Postcard from Ostuni, Italy: A white-washed citadel a few olive groves away from the Adriatic Sea

bicycle over ostuni

Experienced travelers as we are, hopping a train for the short ride to Ostuni from Lecce was easy. The flaw in our plan was what to do on arrival. Oh, this is why some people rent cars.

A travel blogger wrote the walk from the station up into town was only a mile or two if cab or bus was unavailable. Neither materialized after what seemed a long wait, so we took off on foot. What the blogger had failed to mention was that the walk was on a stretch of a no-shouldered highway. A sympathetic young woman with a baby on board turned off into a driveway almost immediately to come to the rescue of the two wayward seniors. We gladly hopped in the car. Getting robbed or kidnapped appeared much less likely than getting hit by an automobile. She spoke no English, but went well out of her way to drop us in the center of town.
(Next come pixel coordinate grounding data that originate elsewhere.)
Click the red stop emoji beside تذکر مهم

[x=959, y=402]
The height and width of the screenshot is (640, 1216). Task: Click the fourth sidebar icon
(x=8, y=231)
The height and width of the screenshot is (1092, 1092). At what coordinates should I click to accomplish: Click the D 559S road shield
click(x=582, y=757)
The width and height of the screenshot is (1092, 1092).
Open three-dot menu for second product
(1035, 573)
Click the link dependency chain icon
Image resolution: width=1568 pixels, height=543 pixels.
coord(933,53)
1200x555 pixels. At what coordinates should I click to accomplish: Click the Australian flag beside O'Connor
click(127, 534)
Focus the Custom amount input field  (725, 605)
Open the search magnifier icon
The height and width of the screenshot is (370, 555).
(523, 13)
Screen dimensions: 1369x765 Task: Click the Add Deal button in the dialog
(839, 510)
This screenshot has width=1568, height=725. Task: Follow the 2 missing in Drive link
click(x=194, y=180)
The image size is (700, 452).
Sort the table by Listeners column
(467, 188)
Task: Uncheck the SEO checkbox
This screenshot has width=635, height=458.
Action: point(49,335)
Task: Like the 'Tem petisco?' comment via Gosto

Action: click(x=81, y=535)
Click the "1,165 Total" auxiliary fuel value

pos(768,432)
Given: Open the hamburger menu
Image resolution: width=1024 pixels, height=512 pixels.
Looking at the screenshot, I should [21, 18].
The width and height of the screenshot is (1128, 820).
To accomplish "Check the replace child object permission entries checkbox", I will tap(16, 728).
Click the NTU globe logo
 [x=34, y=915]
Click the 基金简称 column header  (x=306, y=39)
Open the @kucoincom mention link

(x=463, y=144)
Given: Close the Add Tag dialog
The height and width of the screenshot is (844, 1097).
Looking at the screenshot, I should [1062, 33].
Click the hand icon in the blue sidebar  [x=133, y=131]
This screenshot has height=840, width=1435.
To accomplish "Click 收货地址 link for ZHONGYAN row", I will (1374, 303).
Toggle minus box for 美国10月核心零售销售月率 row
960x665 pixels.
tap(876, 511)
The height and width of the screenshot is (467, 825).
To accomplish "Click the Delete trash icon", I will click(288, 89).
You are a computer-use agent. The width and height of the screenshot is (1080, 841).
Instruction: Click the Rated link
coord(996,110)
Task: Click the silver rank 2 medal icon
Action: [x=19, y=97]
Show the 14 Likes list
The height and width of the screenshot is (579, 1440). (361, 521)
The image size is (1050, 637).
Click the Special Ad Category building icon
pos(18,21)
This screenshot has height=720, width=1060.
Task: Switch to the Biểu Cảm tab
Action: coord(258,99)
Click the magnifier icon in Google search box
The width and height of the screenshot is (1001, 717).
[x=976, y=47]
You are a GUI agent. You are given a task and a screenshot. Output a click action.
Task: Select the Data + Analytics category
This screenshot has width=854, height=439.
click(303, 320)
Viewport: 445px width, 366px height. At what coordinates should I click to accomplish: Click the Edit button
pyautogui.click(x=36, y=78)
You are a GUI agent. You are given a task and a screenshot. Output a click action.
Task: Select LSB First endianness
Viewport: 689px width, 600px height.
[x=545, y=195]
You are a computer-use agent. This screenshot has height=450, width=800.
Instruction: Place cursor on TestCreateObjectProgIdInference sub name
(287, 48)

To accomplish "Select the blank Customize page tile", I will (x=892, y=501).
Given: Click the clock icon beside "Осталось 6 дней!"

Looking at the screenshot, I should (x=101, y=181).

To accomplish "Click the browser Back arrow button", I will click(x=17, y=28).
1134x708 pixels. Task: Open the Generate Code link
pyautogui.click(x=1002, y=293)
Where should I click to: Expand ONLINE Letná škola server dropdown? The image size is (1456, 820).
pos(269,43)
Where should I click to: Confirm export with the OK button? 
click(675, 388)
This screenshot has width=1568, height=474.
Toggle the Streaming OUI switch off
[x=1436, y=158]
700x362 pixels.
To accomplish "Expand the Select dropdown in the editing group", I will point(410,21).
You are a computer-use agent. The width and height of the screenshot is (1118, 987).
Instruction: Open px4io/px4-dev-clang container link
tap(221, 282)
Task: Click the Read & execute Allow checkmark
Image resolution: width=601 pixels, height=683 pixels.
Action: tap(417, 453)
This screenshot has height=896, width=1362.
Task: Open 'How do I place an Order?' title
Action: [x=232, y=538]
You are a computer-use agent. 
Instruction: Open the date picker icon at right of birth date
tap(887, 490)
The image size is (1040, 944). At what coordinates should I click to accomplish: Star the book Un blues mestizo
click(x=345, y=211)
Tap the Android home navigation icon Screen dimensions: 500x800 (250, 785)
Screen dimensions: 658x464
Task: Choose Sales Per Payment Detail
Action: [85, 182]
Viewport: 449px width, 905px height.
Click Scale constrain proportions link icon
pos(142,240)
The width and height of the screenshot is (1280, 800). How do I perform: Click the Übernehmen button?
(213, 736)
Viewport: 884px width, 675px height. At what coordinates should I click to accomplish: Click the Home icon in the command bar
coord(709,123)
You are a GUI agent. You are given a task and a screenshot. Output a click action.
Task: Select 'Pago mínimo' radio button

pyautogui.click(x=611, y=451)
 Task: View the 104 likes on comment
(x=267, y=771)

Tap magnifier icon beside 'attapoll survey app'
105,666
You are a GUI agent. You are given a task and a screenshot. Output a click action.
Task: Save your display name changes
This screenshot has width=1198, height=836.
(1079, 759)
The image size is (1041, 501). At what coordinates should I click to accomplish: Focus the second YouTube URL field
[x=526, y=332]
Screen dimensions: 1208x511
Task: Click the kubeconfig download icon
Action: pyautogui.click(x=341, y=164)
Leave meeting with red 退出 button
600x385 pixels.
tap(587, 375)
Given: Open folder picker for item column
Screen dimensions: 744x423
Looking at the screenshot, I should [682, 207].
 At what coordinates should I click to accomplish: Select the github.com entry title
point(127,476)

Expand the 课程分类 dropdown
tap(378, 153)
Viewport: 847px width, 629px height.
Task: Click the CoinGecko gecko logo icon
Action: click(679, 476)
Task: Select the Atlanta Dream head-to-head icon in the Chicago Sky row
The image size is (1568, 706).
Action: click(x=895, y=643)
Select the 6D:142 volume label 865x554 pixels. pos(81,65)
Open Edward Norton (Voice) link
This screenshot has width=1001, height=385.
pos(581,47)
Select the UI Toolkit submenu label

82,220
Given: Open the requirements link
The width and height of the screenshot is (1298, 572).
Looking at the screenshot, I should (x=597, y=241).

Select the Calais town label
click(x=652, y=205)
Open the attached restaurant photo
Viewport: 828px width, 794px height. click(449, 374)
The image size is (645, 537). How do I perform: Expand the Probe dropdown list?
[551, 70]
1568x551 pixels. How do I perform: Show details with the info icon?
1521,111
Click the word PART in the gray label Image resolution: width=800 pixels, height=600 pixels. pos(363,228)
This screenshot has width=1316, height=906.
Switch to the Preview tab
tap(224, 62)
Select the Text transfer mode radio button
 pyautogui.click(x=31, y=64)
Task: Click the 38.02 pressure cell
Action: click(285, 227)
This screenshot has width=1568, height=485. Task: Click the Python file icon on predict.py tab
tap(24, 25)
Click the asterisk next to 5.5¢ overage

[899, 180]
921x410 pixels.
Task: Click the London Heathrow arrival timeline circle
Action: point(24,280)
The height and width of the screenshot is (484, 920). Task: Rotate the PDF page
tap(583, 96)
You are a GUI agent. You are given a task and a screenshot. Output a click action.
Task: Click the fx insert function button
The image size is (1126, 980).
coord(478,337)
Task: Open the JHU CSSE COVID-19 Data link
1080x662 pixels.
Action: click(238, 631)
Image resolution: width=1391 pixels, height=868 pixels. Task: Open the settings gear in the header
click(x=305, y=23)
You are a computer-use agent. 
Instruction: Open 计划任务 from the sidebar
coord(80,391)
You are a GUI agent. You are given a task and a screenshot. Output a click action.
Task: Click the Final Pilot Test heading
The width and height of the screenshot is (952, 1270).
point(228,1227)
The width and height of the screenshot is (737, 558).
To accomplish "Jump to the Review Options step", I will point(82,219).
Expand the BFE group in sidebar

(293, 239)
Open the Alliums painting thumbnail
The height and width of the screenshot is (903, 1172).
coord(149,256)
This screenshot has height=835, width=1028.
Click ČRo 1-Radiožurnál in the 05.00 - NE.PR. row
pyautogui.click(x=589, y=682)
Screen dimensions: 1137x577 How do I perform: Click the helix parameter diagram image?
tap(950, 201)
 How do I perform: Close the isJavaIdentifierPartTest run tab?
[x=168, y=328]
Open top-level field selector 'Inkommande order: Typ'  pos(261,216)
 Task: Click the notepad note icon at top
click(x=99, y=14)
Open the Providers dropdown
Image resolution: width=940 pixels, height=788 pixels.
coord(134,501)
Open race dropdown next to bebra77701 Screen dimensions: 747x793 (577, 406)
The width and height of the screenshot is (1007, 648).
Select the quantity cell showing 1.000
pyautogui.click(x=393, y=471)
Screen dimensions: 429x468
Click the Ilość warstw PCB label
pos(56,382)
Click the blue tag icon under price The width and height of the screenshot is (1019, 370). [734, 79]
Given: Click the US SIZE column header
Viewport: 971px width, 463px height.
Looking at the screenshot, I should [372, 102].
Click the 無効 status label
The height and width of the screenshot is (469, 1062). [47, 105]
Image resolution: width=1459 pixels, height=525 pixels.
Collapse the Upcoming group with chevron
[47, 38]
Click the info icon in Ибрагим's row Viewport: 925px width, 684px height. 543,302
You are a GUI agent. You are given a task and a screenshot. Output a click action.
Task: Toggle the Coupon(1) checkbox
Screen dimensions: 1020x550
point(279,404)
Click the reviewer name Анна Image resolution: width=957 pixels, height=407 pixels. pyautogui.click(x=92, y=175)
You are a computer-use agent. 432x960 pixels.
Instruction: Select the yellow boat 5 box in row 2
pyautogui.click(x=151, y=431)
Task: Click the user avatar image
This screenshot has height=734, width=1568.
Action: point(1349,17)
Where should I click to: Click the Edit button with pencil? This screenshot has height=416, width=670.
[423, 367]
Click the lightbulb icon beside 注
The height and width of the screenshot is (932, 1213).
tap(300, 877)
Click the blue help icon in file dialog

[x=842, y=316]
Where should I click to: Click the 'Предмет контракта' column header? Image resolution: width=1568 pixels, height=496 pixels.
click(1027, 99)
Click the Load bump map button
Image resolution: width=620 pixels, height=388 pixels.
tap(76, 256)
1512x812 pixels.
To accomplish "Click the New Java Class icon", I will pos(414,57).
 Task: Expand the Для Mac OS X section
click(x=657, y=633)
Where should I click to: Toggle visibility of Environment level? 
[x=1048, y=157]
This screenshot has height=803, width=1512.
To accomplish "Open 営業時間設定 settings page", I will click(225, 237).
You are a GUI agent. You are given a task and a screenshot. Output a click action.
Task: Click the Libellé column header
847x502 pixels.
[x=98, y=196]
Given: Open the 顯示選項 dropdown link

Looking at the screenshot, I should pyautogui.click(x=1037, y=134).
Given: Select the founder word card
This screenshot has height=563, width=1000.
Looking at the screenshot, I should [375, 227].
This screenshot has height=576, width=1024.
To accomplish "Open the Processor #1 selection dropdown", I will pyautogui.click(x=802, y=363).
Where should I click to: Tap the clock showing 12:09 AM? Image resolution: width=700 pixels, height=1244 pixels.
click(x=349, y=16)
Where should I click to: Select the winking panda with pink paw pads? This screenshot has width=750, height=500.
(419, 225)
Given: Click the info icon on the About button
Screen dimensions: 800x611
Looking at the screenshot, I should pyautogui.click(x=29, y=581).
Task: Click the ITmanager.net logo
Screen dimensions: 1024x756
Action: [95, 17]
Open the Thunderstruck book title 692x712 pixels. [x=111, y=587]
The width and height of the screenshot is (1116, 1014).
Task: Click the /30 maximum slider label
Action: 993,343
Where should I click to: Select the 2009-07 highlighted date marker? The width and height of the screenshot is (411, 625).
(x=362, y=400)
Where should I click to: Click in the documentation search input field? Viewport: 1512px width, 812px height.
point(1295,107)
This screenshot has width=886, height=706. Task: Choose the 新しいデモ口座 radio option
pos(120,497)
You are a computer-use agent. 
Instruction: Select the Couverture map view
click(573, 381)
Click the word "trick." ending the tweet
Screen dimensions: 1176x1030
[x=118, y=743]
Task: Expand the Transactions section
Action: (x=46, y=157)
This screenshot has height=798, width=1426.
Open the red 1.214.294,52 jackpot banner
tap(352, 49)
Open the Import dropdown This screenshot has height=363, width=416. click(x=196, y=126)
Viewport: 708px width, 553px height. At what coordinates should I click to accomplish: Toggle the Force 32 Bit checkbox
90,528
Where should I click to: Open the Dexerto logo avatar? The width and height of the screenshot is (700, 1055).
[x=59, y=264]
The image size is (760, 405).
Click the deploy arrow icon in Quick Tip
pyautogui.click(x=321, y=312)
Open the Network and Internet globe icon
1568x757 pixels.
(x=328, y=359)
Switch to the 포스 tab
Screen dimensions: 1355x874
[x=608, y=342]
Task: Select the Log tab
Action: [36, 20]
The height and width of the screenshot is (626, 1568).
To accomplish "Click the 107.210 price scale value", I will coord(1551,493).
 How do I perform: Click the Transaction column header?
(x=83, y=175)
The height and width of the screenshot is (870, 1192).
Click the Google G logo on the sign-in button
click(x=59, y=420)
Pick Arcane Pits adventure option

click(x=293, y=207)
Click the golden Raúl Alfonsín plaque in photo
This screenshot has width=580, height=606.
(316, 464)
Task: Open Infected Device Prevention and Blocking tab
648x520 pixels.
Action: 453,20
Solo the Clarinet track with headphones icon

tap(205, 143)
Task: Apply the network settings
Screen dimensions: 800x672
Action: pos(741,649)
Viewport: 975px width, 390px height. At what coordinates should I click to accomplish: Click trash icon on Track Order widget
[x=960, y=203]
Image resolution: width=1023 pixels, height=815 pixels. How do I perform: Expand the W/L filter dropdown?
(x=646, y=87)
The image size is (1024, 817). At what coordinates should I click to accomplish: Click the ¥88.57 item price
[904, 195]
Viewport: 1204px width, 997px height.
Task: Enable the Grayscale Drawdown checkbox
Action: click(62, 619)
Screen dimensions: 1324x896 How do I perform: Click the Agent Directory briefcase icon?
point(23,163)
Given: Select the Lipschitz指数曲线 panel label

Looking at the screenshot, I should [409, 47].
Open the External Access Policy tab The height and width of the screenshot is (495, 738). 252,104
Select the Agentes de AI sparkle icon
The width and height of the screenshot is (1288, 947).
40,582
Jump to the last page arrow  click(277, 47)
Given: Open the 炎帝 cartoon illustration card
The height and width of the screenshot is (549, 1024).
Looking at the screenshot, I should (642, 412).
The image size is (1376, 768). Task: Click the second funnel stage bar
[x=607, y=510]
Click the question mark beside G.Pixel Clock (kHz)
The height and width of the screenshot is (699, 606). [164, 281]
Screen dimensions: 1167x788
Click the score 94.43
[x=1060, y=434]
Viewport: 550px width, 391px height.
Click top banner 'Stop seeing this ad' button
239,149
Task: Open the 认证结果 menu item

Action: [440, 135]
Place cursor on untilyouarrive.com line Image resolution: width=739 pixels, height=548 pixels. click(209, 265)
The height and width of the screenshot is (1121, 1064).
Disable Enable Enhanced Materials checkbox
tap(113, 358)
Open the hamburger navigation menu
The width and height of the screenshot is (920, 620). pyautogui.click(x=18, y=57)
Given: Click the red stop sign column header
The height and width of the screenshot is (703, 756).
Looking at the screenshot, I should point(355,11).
And everyone in this white-washed town in the heel of Italy was as helpful and friendly, approaching us to offer advice on finding our way around. We were there post-prime-tourist season, so had to navigate our way around the tangle of narrow streets to several restaurants before finding one open for lunch.

But that is both the beauty and fun of Ostuni. Street names change almost every block, and a “street” is often what appears a private stairway. When it came time to try to find the bus back, a trio of men directed us down several flights of unpromising-looking stairs to exactly the right spot where a piccolo autobus transported us and a trio of teens to the station.

The statue atop the column in the middle of a plaza is Ostuni’s patron saint, Saint Orontius of Lecce. The first Bishop of Lecce, he was executed for his Christian faith by axe by a representative of Roman Emperor Nero. But of particular relevance today are the miracles he was credited with centuries later. Residents of Lecce claimed he ended an outbreak of the plague there in 1656, and in Turi it is said he brought an outbreak of cholera to an end in 1851. Better known, Saint Sebastian must be swamped with requests for protection from Covid-19, so maybe light a candle to Saint Orontius as well.

As for the bicycle perched above a rooftop? Pure whimsy.

Postcard from Naples, Italy: Snippets shot in final four museums

Detail of “The Devil and the Holy Water,” Salvatore Postiglione, 1887, Gallerie d’Italia – Palazzo Zevallos Stigliano

Inartistically and illogically clumping works from four museums in this one post – 15th-century religious paintings, a Joan Miro retrospective, a house museum, contemporary art. The museums are getting short shrift in treatment because they are the final ones the blog will visit in Naples before moving across the boot of Italy. The grouping does offer a glimpse of how diverse and rich the art offerings found in Naples are.

As is oft the case, our camera lens seems to often focus on the devils lurking in religious art, but what dark thoughts were in the mind of Neapolitan painter Salvatore Postiglione when he conceived of “The Devil and the Holy Water” are unclear to me.

I never had thought of holy water as dangerous before. But, indeed in hindsight, it should have been obvious that the Coronavirus devil was lurking in fonts at the front of Catholic churches everywhere. Catholics always pause to dip their fingers in the communal pool of water and immediately raise them up to touch their face to make a gesture symbolizing the Holy Trinity and baptism.

March brought the draining of the fonts, but how many viral contaminants were shared by the faithful by then? So very, very sad to think of those who might have been harmed by turning to their religious rituals for reassuring comfort….

Postcard from Naples, Italy: Virtual church for times restricted to armchair travel

On the left, Saint Sebastian, the protector against the plague, Monumental Complex Donnaregina

During these days when many a traveler unwittingly has brought back coronavirus as an unwelcome souvenir, we remain grounded and semi-cloistered at home in San Antonio. Spring plans canceled.

With churches locking their doors to try to keep their parishioners safely cocooned in their houses, Sunday seems a good time to share some snapshots from churches taken during a fall trip to Naples.

Am including an assortment of saints to serve most any request. Perhaps Saint Sebastian, the protector against the plague, should be a logical choice? Depictions of saints painfully attaining martyrdom are included to remind us that this confinement is not so bad, particularly as we have internet to let us connect with one another and the world.

And am throwing in the body of one saint-in-waiting, the Venerable Giacomo Torno, lying in an incorrupt state since his death in 1609 as a reminder most aspects of Roman Catholicism remain mysterious and incomprehensible to me, an outsider admiring the art and architecture while always avoiding mass.